* Supplied passage:
-- Opening Marker --

Saturday, January 20, 2007

The Date of Easter

I am looking forward to Easter this year, not only for the usual reasons (You just can't get better liturgy anywhere!) but also because this year, Christians throughout the world will celebrate Easter on the same day. The Catholic (and also any other Western Christian) Easter and Orthodox Easter will both be on April 8. This certainly does not occur every year. Next year the two Easter celebrations will be over a month apart, with the Catholic Easter on March 23 and the Orthodox Easter on April 27. This is due, primarily, to the differing calendars used by the Eastern and Western Churches.

"Easter Day is the first Sunday after the full moon that occurs next after the vernal equinox." (Intrestingly, when I googled for the official definition, the first site I found was The Astronomical Applications Department of the US Naval Observatory.) Things get a bit tricky here, because this isn't the actual equinox, nor the actual full moon, but a legal fiction. The equinox is always defined as March 21st. That's fine we can go along with that, right? And the full moon is defined as the 14th day after the new moon (which I suppose is also mostly a legal fiction). Anywho, there's the date.

-- Closing Marker --

* What you need to do:
1/ In the post on the date of Easter, reproduce the passage between "I am looking" and "and Western Churches.", inclusive, changing every "Catholic" to "Roman Catholic".
2/ Write a continuation of the post on the date of Easter that begins after its final sentence.

* Available data:

-- Opening Marker --

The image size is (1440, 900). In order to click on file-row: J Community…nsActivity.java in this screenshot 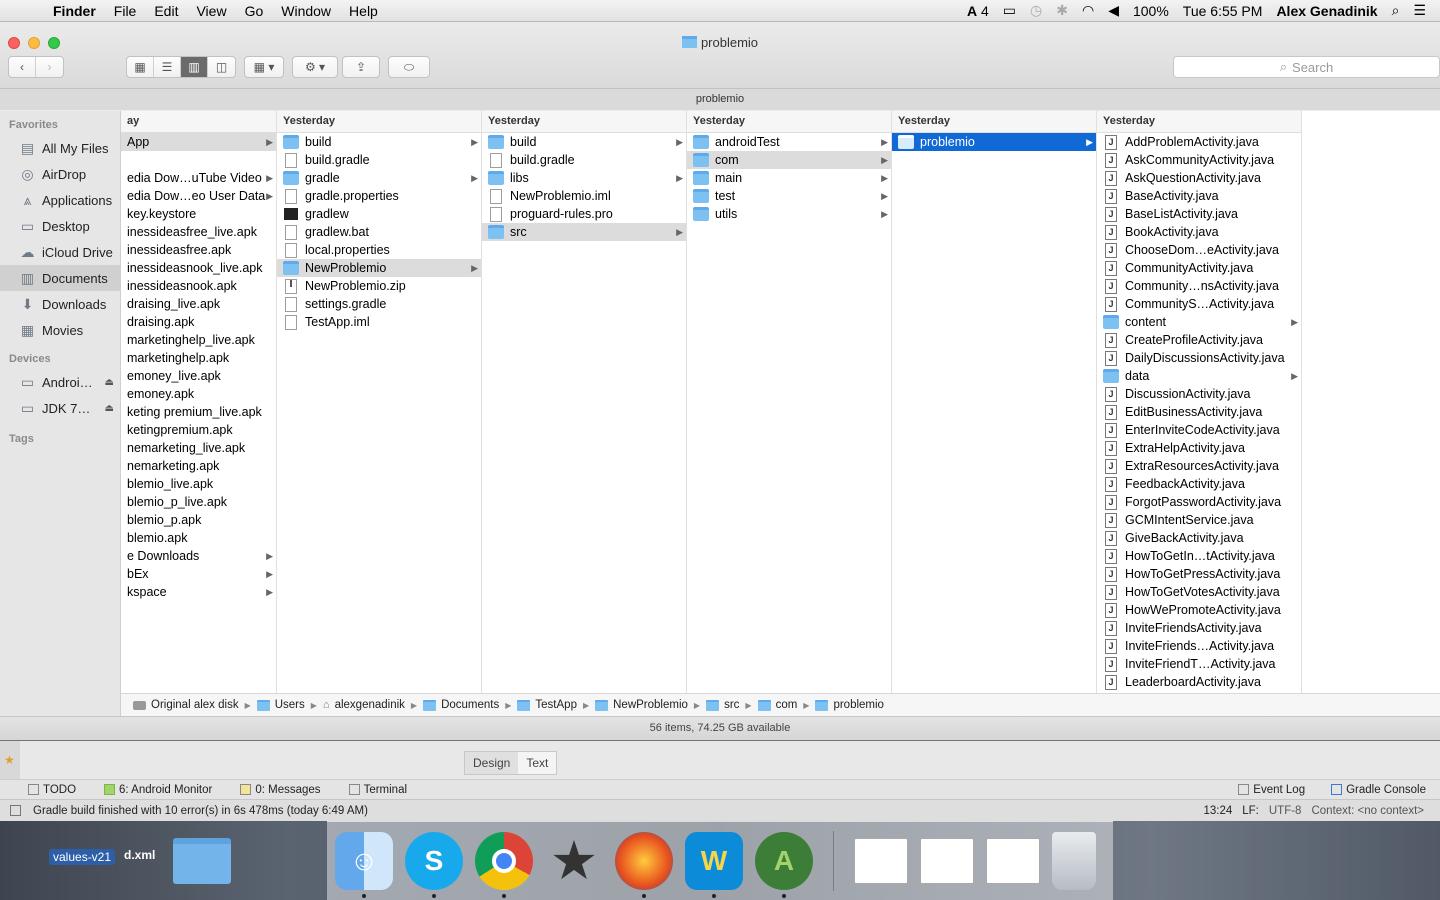, I will do `click(1199, 286)`.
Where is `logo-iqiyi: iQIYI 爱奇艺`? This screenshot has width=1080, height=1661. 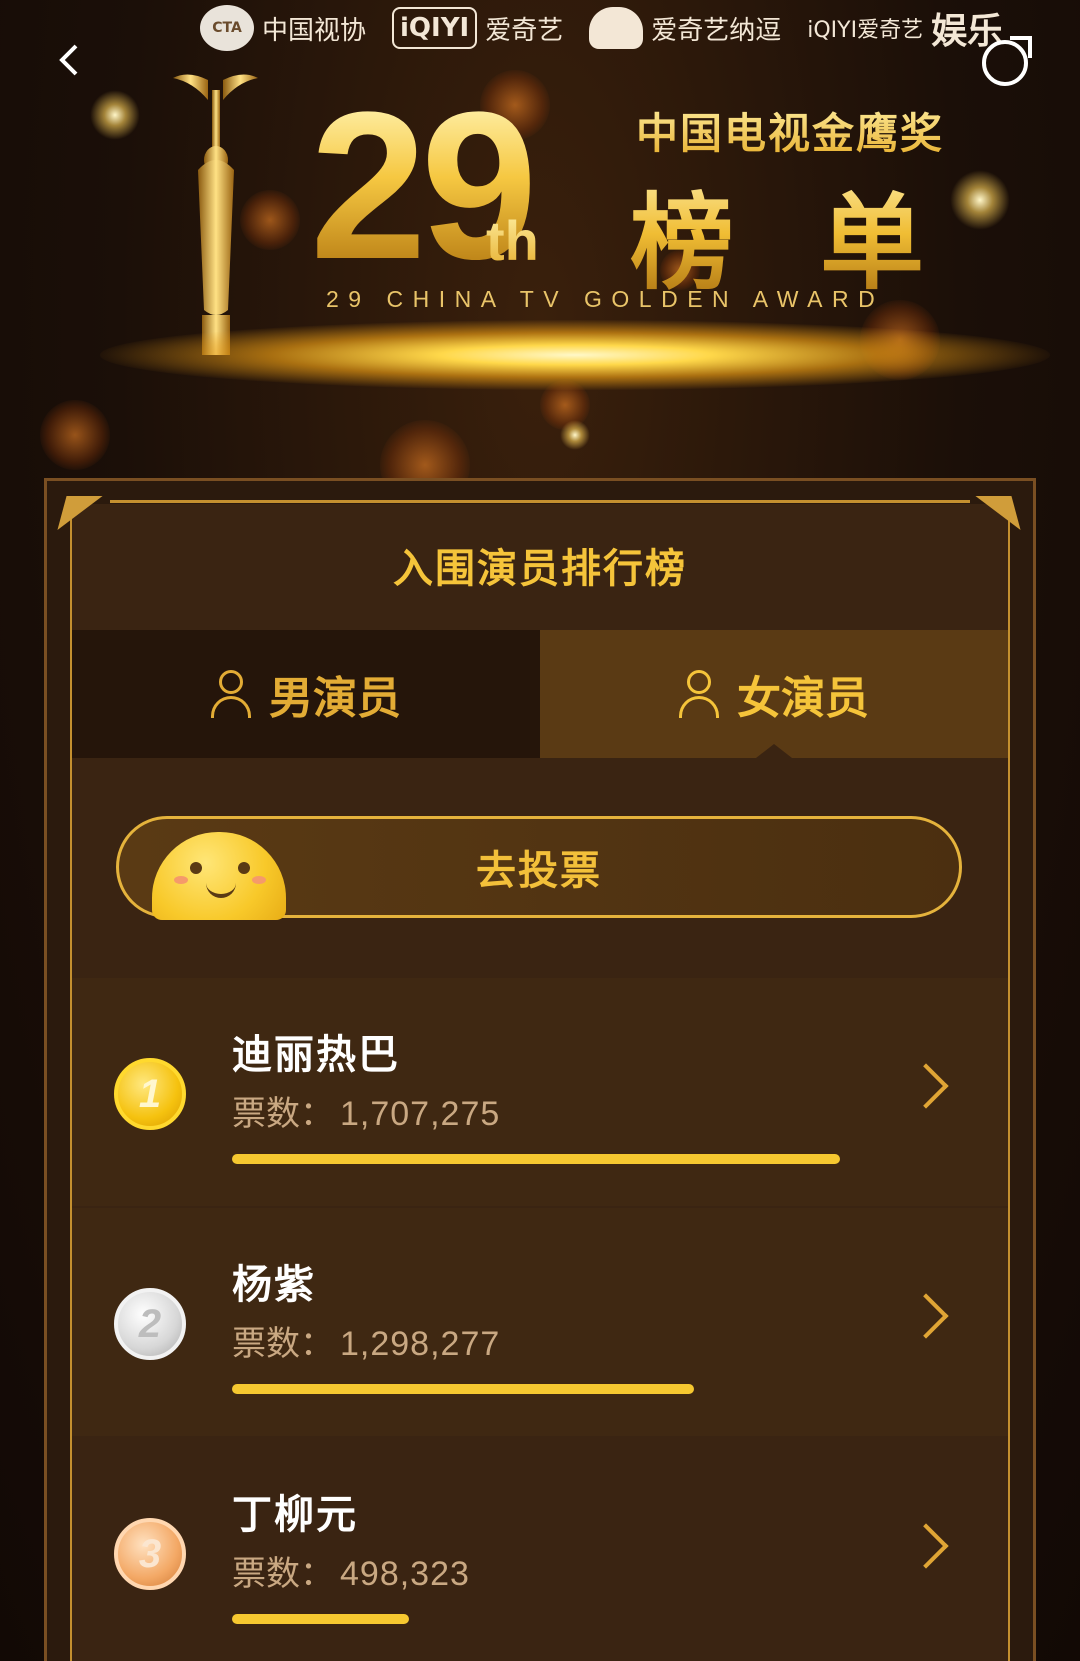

-- Closing Marker --

* Answers:
1/
I am looking forward to Easter this year, not only for the usual reasons (You just can't get better liturgy anywhere!) but also because this year, Christians throughout the world will celebrate Easter on the same day. The Roman Catholic (and also any other Western Christian) Easter and Orthodox Easter will both be on April 8. This certainly does not occur every year. Next year the two Easter celebrations will be over a month apart, with the Roman Catholic Easter on March 23 and the Orthodox Easter on April 27. This is due, primarily, to the differing calendars used by the Eastern and Western Churches.

2/
I had understood previously that the Eastern Church actually used different rules to calculate Easter, based on the Jewish calendar, but that does not actually seem to be the case. I must have been mixing up the earlier Easter controversy with the current one. In fact, the algorithm is the same: the first sunday after the first full moon after the vernal equinox. However, the Orthodox Church still uses the Julian Calendar for its liturgical celebrations. As the centuries have gone by, since 1582 when the Gregorian calendar was first officially adopted (although not worldwide), the dates between the calendar have gotten more and more off. Moreover, the Orthodox Churches use different algorithms to designate the official vernal equinox, the official full moon, etc. There have been some efforts in the Orthodox Church to revise their calendar to coincide with the Gregorian calendar, but these have been resisted by many, as they are seen as "giving in to Rome."

Anyway, that's what I've been learning about today!

3 comments:

  1. In an astronomical sense, though, the Vernal Equinox is not always on March 21, due to slight variations (for lack of a better term, a "wobble") in the Earth's orbit.

    Legal fiction, indeed.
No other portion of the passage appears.